その中でも異色の輝きを放っている店舗が、6階にありました。男性向けのセクシャルアイテム「TENGA」が初めて出店した常設店舗です。

これまでの百貨店の常識では考えづらい店舗を、なぜ阪急メンズ東京はテナントとして招き入れたのでしょうか。阪急阪神百貨店とTENGA双方の思惑と、今回の出店の意義を深掘りしてみます。


Tシャツやマグカップも販売

阪急メンズ東京の6階、「オニツカタイガー」「ヒステリックグラマー」という人気ブランドが並ぶエリアの角地に、TENGA初の常設展はありました。

通路に面した場所には「愛と自由と」と書かれたモニュメントの横に、TENGAの巨大なオブジェを陳列。一目でTENGAの店舗だとわかります。

店内には、一般的なTENGAのラインナップのほかにも、ロサンゼルス発のストリートブランド「RIPNDIP」などとのコラボカップや、Tシャツをはじめとしたアパレル、アメリカのビンテージデザインを意識したマグカップなどの雑貨が並んでいます。


TENGAをモチーフにしたTシャツも販売

オープンした3月15日は、TENGAが初めて世に出てから、ちょうど5,000日目。

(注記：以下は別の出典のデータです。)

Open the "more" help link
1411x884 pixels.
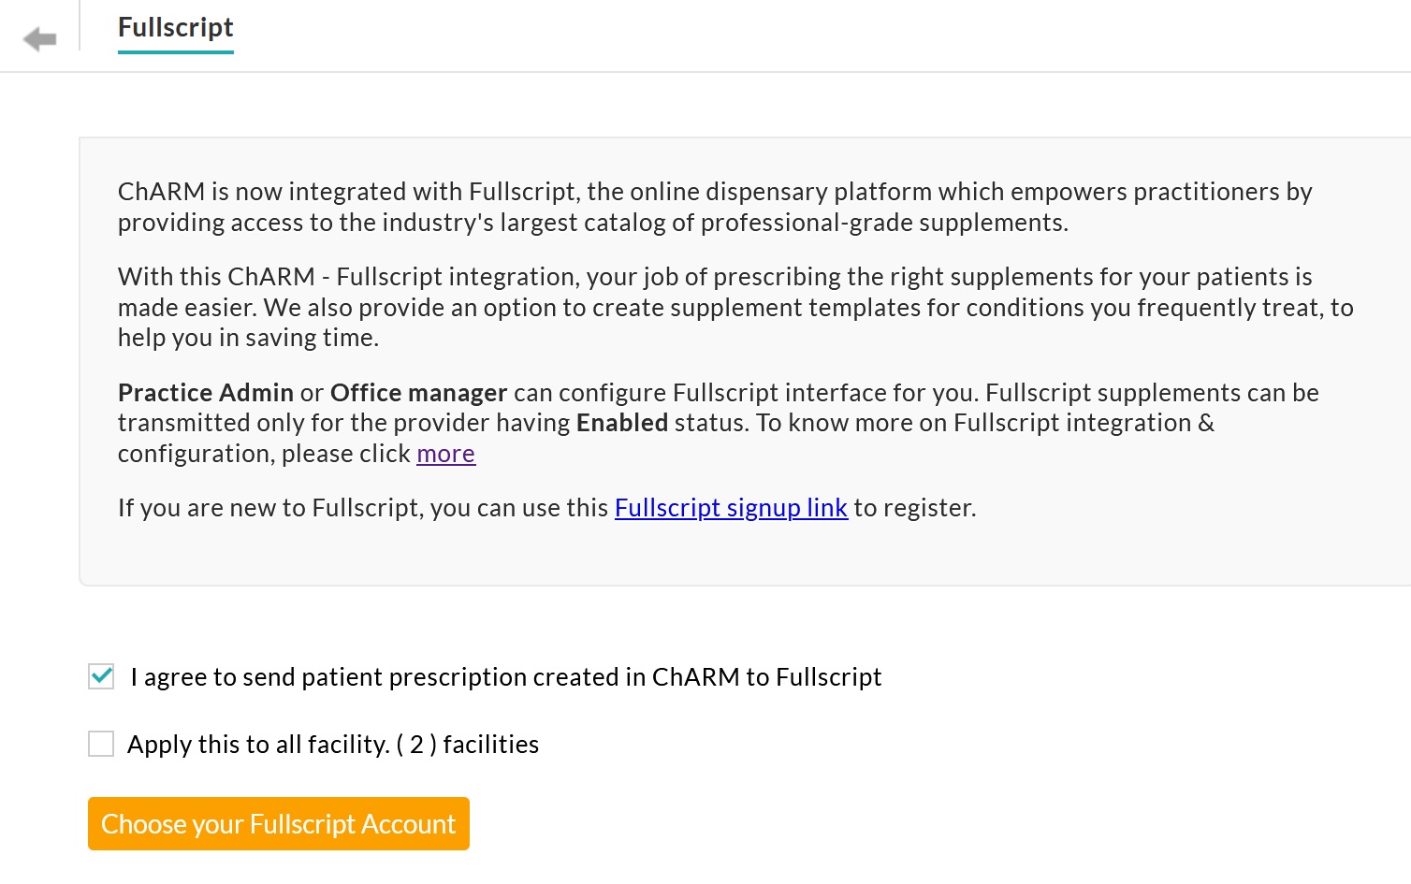coord(445,454)

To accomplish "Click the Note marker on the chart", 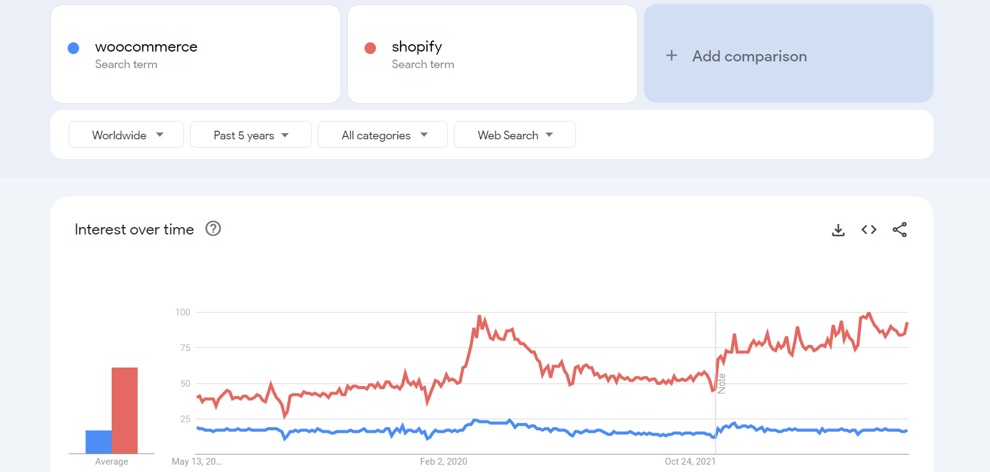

当時から「性を表通りに、誰もが楽しめるものに変えていく」というブランドメッセージを掲げてきたTENGAの松本光一社長は「TENGAが“表通り”に立った節目の日」と感慨深げに語りました。

阪急から声をかけたワケ

これまでの業界の常識では考えられなかったTENGAの常設店。最初に声をかけたのは、なんと阪急阪神百貨店のほうだったといいます。同社でモードファッションの責任者を務める民谷啓マーチャンダイザーは、出店の経緯を次のように説明します。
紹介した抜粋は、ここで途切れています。